• [Your task]
Find the line in the data below that contains "Увійти (79, 5)". Return that line and all the lines after it, unchanged.

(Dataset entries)
■ ■ ■ ■

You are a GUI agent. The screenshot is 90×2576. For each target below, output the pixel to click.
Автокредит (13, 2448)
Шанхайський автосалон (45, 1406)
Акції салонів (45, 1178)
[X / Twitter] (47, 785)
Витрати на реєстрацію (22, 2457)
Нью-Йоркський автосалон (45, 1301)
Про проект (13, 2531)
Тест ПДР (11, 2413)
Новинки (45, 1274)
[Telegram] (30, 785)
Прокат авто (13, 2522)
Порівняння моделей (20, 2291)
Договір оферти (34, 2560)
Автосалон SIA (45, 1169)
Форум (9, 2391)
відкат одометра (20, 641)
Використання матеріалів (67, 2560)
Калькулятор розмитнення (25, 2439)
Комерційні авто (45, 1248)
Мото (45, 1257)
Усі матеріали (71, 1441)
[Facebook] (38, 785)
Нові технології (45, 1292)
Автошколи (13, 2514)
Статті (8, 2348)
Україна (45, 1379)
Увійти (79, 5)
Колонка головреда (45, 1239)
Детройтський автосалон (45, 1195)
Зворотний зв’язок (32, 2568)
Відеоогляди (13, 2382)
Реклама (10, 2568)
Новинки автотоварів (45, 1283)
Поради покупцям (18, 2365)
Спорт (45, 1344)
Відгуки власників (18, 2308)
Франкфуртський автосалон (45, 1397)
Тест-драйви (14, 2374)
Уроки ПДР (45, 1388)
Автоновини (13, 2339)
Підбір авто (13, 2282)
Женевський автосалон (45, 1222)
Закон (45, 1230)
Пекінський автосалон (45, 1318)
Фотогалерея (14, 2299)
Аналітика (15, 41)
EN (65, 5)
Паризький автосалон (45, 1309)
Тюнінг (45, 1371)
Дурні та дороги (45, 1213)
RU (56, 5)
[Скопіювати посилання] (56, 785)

■ ■ ■ ■

• [Solution to the exercise]
Увійти (79, 5)
Колонка головреда (45, 1239)
Детройтський автосалон (45, 1195)
Зворотний зв’язок (32, 2568)
Відеоогляди (13, 2382)
Реклама (10, 2568)
Новинки автотоварів (45, 1283)
Поради покупцям (18, 2365)
Спорт (45, 1344)
Відгуки власників (18, 2308)
Франкфуртський автосалон (45, 1397)
Тест-драйви (14, 2374)
Уроки ПДР (45, 1388)
Автоновини (13, 2339)
Підбір авто (13, 2282)
Женевський автосалон (45, 1222)
Закон (45, 1230)
Пекінський автосалон (45, 1318)
Фотогалерея (14, 2299)
Аналітика (15, 41)
EN (65, 5)
Паризький автосалон (45, 1309)
Тюнінг (45, 1371)
Дурні та дороги (45, 1213)
RU (56, 5)
[Скопіювати посилання] (56, 785)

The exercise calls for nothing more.